Now, where I do get a little nervous is in the batting average. Schierholtz is a .273 career hitter, and his mark in San Francisco is .269. So, unlike power, that number wasn’t especially drained by playing at AT&T Park. Right now, Nate is hitting .297. If he does slip to .270 or so, you’re looking at a .250 hitter at best for the rest of the year.
On the flip side, though, his pace of 62 runs and RBI could also get much better. With Starlin Castro, Anthony Rizzo, and Alfonso Soriano, the Cubs don’t lack offensive talent. Right now, they’re a scuffling offense, but I don’t expect Castro and Rizzo to toil around .240 for the rest of the year. When they heat up, Schierholtz’s help numbers will also get better.

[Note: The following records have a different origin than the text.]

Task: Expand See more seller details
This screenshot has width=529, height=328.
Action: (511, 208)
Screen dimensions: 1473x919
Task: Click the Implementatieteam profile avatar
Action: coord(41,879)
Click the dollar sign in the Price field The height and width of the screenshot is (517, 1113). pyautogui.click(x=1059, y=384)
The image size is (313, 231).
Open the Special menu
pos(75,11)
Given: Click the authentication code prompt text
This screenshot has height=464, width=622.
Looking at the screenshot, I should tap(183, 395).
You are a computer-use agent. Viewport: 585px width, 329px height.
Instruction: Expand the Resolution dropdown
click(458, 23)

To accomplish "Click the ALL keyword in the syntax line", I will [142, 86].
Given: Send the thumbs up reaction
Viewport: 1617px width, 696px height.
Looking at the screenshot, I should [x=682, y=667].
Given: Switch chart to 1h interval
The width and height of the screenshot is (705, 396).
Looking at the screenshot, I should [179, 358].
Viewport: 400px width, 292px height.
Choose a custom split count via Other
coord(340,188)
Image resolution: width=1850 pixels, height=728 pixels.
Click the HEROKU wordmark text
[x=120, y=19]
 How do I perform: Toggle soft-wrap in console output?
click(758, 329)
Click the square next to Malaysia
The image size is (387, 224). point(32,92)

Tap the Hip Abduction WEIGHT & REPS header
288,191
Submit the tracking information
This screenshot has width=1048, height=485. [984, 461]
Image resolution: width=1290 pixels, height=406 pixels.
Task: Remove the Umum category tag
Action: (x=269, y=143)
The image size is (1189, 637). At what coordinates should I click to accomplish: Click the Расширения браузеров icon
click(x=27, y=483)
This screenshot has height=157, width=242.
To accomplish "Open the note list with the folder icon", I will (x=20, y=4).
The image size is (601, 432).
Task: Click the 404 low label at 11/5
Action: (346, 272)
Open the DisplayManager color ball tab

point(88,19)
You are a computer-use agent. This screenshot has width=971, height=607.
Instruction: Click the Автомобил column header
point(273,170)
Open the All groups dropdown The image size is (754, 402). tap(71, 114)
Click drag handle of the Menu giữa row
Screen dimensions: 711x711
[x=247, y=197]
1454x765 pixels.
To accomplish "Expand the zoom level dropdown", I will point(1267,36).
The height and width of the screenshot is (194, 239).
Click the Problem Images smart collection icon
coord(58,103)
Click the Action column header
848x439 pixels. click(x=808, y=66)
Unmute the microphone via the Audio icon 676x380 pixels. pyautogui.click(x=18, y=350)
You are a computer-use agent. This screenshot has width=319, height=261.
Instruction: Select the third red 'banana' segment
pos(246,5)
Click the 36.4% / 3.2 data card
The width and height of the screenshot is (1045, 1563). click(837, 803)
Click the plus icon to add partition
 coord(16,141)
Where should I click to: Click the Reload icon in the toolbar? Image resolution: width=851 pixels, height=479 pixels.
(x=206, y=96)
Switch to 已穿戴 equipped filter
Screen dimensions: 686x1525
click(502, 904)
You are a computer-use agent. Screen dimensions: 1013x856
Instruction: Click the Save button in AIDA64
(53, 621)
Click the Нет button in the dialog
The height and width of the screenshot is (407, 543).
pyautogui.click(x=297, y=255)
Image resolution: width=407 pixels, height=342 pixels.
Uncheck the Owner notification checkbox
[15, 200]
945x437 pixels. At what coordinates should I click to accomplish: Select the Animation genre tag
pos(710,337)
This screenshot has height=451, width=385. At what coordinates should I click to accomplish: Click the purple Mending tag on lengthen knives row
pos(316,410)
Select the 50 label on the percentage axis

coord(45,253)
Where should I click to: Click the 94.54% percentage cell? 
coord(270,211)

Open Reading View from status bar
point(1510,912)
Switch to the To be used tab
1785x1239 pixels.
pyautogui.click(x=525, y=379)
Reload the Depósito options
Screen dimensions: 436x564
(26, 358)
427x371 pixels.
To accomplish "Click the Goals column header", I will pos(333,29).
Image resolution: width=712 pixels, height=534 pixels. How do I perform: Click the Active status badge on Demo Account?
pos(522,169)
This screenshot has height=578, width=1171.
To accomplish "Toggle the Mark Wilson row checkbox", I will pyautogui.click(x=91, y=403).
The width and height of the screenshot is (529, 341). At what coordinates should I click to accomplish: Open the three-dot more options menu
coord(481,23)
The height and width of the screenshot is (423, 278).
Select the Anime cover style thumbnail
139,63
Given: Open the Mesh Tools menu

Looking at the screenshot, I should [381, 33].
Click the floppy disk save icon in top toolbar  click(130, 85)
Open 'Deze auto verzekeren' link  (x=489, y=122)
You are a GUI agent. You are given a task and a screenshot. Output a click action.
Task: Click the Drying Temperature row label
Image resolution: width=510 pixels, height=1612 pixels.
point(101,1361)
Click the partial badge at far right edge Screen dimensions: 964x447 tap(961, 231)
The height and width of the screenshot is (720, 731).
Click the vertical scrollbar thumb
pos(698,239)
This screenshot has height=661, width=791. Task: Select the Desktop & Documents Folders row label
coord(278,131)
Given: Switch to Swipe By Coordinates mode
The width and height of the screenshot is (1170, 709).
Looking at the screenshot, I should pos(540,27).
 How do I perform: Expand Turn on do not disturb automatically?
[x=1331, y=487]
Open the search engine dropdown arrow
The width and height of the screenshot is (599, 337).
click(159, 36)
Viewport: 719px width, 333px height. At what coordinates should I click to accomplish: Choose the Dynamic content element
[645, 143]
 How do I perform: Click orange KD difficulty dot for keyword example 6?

Anyway, we’re not really looking at Schierholtz as a full-time replacement. He was consistently above .280 in April and May and is above .350 in June. Now is the time to grab him and let a hot streak negate your losses because of a star’s injury. Best case scenario is that he remains hot and you sell high on him when your guy (or guys) get back.
As a short-term guy, Schierholtz is worth the risk.